Le Tribunal de commerce de Pontoise, dans un jugement du 12 décembre 2025, a statué sur une demande de renouvellement de la période d’observation d’une société en redressement judiciaire. Une procédure de redressement judiciaire avait été ouverte le 30 juin 2025 à l’encontre d’une société de transport, avec une période d’observation initiale de six mois. Cette période a été prolongée une première fois jusqu’au 30 décembre 2025 par un jugement du 5 septembre 2025. L’administrateur judiciaire a ensuite requis un second renouvellement de six mois sur le fondement de l’article L631-7 du code de commerce. La question de droit portait sur la possibilité de renouveler une seconde fois la période d’observation. Le tribunal a fait droit à la requête et ordonné la prolongation pour une durée de six mois supplémentaires.
La faculté de renouvellement unique de la période d’observation est strictement encadrée par le législateur. Le tribunal rappelle que « la période d’observation est renouvelable une fois par décision du tribunal à la demande de l’administrateur » (Attendu). Cette affirmation souligne le caractère exceptionnel et unique du renouvellement prévu par les articles L621-3 et R621-9 du code de commerce. Le sens de cette règle est de limiter dans le temps la phase de diagnostic de l’entreprise sans pour autant précipiter son sort. La valeur de cet attendu est de rappeler le cadre procédural strict qui régit la matière. Sa portée est générale et s’impose à toutes les juridictions commerciales dans le traitement des redressements judiciaires.

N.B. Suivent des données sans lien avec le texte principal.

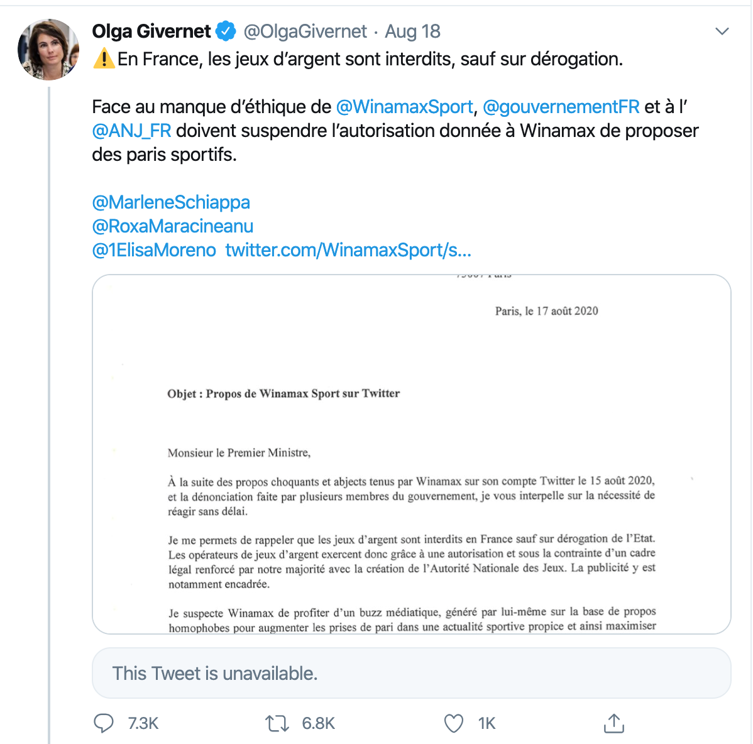Open the Olga Givernet display name
Screen dimensions: 753x744
point(151,31)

La nécessité du renouvellement est appréciée souverainement par le tribunal au vu du rapport du juge-commissaire. Le jugement énonce qu’ « il résulte du rapport du juge-commissaire que le renouvellement demandé de la période d’observation apparaît nécessaire » (Attendu). Le tribunal fonde ainsi sa décision sur une appréciation concrète de la situation économique de la débitrice. Le sens de cette motivation est de vérifier que la prolongation sert un objectif sérieux de redressement. La valeur de cette approche est de garantir que le renouvellement n’est pas automatique mais conditionné. Sa portée est de rappeler le rôle central du juge-commissaire dans l’orientation de la procédure.